▶ 原文:
Scheduler 组件负责管理 Active Request。以下核心全局状态用于在 Scheduler 中维护这些 Active Request。

`waiting_queue`¶

用途： waiting_queue是一个数据结构，设计用于存放 Active Request。它根据优先级（Request 的最长前缀）或可用内存动态重新排序这些 Request，以优化批处理任务。
一些额外要点
入队
- 新到达的 Request。
- 从 retract_decode 返回的 Request。
出队当前有最高优先级的 Request 从队列中出队以形成 batch。

`new_batch`¶

用途：：一批准备好进行 prefill/extend 阶段的 Request。
一些额外要点
分块预填充：如果 Request 所需的 token 数超过可用内存（remaining_tokens），可能会被分块成较小的部分。
new_batch 中的 Request 将经历 prefill/extend。
prefill/extend 后，new_batch 将过渡到 全局批次（Global Batch），用于下一次迭代。

`running_batch`¶

用途：：一批准备好进行 decode 阶段的 Request。
初始化为空批次：ScheduleBatch(reqs=[], batch_is_full=False)
可以动态添加新完成 prefill 的请求
可以移除已完成的请求
一些额外要点
Retracted：如果 decode 期间可用内存不足，Scheduler可能会通过 retract_decode 从 running_batch 中撤回某些 Request，将其返回到 waiting_queue 以供后续处理。

`cur_batch`¶

用途：：Scheduler 主循环（run_batch 函数）中当前正在处理的 Request 批次。prefill 优先
一些额外要点
cur_batch 在 event_loop_normal 中分配。
形成 cur_batch 的逻辑是：
- 如果本轮有准备好 prefill 的 Request（new_batch），则使用 new_batch 作为 cur_batch。
- 否则，cur_batch 将处理准备好 decode 的 Request，因此使用 running_batch 作为 cur_batch。

三个重要的 Batch¶

Overview¶

ScheduleBatch 由 schedule.py::Scheduler 管理。它包含高级调度数据，大部分数据位于 CPU 上。
ModelWorkerBatch 由 tp_worker.py::TpModelWorker 管理。它是 ScheduleBatch 的子集，只包含与 GPU 上模型 forward 相关的数据，它将从 CPU scheduler 转换到 GPU model runner。
ForwardBatch 由 model_runner.py::ModelRunner 管理，它包含低级 tensor 数据

ScheduleBatch¶

Python

class ScheduleBatch:
    reqs: List[Req]  # 请求列表
    req_to_token_pool: ReqToTokenPool  # 请求到token的映射池
    token_to_kv_pool_allocator: BaseTokenToKVPoolAllocator  # KV缓存分配器
    tree_cache: BasePrefixCache  # 前缀缓存树
    forward_mode: ForwardMode  # 前向模式

    # 批处理相关
    input_ids: torch.Tensor  # 输入token IDs
    seq_lens: torch.Tensor  # 序列长度
    extend_lens: List[int]  # 扩展长度(sel_len - prefix_len)
    prefix_lens: List[int]  # 前缀长度

ModelWorkerBatch¶

Python

class ModelWorkerBatch:
    forward_mode: ForwardMode
    input_ids: torch.Tensor # 输入token IDs
    req_pool_indices: torch.Tensor # req 对应的 out_cache_loc 的索引
    seq_lens: torch.Tensor # 序列长度
    out_cache_loc: torch.Tensor # 分配的 KV cache

    # 扩展相关(seq - prefix)

▶ 提供的数据:
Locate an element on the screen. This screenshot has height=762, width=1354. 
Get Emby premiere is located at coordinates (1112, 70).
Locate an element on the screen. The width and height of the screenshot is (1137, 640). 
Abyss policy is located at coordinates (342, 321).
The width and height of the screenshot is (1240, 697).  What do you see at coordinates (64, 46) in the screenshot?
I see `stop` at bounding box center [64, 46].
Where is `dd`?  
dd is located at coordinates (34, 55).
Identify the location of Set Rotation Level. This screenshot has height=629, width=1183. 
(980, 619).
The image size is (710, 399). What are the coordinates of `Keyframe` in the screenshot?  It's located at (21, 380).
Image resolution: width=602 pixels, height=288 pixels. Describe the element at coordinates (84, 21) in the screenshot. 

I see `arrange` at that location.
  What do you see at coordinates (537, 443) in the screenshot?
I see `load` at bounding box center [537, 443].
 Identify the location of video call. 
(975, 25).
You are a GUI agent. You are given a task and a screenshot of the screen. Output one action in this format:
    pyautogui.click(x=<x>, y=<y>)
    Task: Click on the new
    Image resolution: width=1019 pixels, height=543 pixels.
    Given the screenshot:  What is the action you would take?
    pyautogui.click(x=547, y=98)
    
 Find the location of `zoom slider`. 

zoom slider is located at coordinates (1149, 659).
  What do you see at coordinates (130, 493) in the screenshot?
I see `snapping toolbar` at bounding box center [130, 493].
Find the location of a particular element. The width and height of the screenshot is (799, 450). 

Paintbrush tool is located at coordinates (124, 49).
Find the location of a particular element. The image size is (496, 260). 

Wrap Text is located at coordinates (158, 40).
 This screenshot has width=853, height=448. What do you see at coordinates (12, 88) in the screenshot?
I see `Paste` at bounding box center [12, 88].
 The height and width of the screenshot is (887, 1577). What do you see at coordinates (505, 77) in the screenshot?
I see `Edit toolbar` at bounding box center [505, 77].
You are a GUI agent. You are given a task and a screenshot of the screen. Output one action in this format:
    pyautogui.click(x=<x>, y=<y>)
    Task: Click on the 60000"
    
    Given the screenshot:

▶ 任务 1:
请判断下列三项说法是否与关于 Scheduler 批次管理的原文相符，每项回答“是”或“否”，并原样引用原文中起决定作用的文字。(a) 从 retract_decode 返回的 Request 会进入 waiting_queue。(b) 如果本轮有准备好 prefill 的 Request，cur_batch 会使用 running_batch。(c) ScheduleBatch 的大部分数据位于 GPU 上。
▶ 任务 2:
请从关于 Scheduler 批次管理的原文最后一行之后接着写出下一部分。

▶ 任务输出 1:
(a) 是。原文：“从 retract_decode 返回的 Request。”
(b) 否。原文：“如果本轮有准备好 prefill 的 Request（new_batch），则使用 new_batch 作为 cur_batch。”
(c) 否。原文：“它包含高级调度数据，大部分数据位于 CPU 上。”

▶ 任务输出 2:
    extend_num_tokens: Optional[int]
    extend_seq_lens: Optional[List[int]]
    extend_prefix_lens: Optional[List[int]]

ForwardBatch¶

Python

class ForwardBatch:
    forward_mode: ForwardMode
    batch_size: int
    input_ids: torch.Tensor
    seq_lens: torch.Tensor
    positions: torch.Tensor  # 位置编码

    # 注意力相关
    attn_backend: AttentionBackend
    token_to_kv_pool: KVCache

    # 扩展信息(seq - prefix)
    extend_num_tokens: Optional[int]
    extend_start_loc: Optional[torch.Tensor]
    extend_prefix_lens: Optional[torch.Tensor]

Transpose¶

Python

# 1. Scheduler创建ScheduleBatch
def run_batch(self, batch: ScheduleBatch):
    # 2. 转换为ModelWorkerBatch
    model_worker_batch = batch.get_model_worker_batch()

# 3. TpModelWorker处理
def forward_batch_generation(self, model_worker_batch: ModelWorkerBatch):
        # 4. 转换为ForwardBatch
        forward_batch = ForwardBatch.init_new(model_worker_batch, self.model_runner)

        # 5. ModelRunner执行前向传播
        logits_output, can_run_cuda_graph = self.model_runner.forward(forward_batch)

        # 6. 采样生成token
        next_token_ids = self.model_runner.sample(logits_output, forward_batch)

        return GenerationBatchResult(
            logits_output=logits_output,
            next_token_ids=next_token_ids,
            can_run_cuda_graph=can_run_cuda_graph,
        )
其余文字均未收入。